- Task instructions:
Would you please transcribe, exactly as written, the lines of the entries below starting at the one that holds "Lesen dazu (103, 1626)" and ending at the one that holds "Spania (466, 2538)", both included?

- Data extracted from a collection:

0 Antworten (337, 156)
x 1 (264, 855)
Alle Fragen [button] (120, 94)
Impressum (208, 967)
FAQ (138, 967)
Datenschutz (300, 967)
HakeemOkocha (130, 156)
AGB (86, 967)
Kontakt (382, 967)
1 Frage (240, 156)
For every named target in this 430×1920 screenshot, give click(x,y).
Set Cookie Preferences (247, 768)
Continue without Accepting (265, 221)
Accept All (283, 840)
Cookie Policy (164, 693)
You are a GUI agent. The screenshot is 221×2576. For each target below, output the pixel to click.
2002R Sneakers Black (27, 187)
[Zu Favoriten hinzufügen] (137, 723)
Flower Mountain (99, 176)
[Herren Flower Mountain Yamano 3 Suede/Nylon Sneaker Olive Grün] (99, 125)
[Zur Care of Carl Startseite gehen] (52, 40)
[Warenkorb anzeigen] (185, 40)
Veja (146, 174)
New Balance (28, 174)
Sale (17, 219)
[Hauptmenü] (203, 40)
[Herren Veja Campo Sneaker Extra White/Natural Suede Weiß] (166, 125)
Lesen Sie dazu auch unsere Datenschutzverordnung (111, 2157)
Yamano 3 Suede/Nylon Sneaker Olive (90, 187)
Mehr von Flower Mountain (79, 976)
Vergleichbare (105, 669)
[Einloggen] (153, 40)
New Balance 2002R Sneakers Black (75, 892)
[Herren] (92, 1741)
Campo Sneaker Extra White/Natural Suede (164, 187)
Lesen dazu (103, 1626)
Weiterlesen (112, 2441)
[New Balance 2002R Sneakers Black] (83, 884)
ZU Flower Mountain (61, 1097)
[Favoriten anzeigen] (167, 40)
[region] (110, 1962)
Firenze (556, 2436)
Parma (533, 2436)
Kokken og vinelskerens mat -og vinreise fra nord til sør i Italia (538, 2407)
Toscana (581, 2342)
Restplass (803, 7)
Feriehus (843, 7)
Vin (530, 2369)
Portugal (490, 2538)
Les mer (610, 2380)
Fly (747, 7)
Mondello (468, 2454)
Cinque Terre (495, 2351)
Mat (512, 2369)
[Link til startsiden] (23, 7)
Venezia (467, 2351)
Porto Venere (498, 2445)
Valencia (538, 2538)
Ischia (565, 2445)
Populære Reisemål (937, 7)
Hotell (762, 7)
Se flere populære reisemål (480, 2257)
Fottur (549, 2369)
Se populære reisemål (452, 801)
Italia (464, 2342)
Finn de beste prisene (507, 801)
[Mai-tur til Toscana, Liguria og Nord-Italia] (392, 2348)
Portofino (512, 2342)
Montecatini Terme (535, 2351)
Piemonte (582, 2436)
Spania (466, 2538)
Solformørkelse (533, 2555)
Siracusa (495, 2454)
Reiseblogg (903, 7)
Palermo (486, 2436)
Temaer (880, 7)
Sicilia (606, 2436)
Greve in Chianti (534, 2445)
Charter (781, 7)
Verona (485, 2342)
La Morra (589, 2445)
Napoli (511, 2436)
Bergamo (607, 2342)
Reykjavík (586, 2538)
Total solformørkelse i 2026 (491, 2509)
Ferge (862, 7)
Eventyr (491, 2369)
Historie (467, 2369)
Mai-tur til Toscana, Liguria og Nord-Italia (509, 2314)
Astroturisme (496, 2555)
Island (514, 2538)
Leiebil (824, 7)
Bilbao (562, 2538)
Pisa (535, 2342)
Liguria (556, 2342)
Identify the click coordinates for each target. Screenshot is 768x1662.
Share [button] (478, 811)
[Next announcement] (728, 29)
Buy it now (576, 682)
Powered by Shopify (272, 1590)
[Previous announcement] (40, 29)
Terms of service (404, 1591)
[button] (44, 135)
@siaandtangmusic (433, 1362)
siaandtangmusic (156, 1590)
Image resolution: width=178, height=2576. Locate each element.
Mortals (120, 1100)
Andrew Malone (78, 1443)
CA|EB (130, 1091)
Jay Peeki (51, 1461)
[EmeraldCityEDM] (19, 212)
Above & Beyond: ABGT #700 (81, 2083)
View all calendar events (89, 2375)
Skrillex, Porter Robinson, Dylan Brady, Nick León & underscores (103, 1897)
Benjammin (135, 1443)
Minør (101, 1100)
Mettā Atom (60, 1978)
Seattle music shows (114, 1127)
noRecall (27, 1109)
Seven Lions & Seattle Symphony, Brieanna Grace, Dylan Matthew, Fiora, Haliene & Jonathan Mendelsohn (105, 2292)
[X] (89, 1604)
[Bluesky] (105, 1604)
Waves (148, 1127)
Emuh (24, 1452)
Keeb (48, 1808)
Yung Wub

- Solution to this exercise:
Lesen dazu (103, 1626)
Weiterlesen (112, 2441)
[New Balance 2002R Sneakers Black] (83, 884)
ZU Flower Mountain (61, 1097)
[Favoriten anzeigen] (167, 40)
[region] (110, 1962)
Firenze (556, 2436)
Parma (533, 2436)
Kokken og vinelskerens mat -og vinreise fra nord til sør i Italia (538, 2407)
Toscana (581, 2342)
Restplass (803, 7)
Feriehus (843, 7)
Vin (530, 2369)
Portugal (490, 2538)
Les mer (610, 2380)
Fly (747, 7)
Mondello (468, 2454)
Cinque Terre (495, 2351)
Mat (512, 2369)
[Link til startsiden] (23, 7)
Venezia (467, 2351)
Porto Venere (498, 2445)
Valencia (538, 2538)
Ischia (565, 2445)
Populære Reisemål (937, 7)
Hotell (762, 7)
Se flere populære reisemål (480, 2257)
Fottur (549, 2369)
Se populære reisemål (452, 801)
Italia (464, 2342)
Finn de beste prisene (507, 801)
[Mai-tur til Toscana, Liguria og Nord-Italia] (392, 2348)
Portofino (512, 2342)
Montecatini Terme (535, 2351)
Piemonte (582, 2436)
Spania (466, 2538)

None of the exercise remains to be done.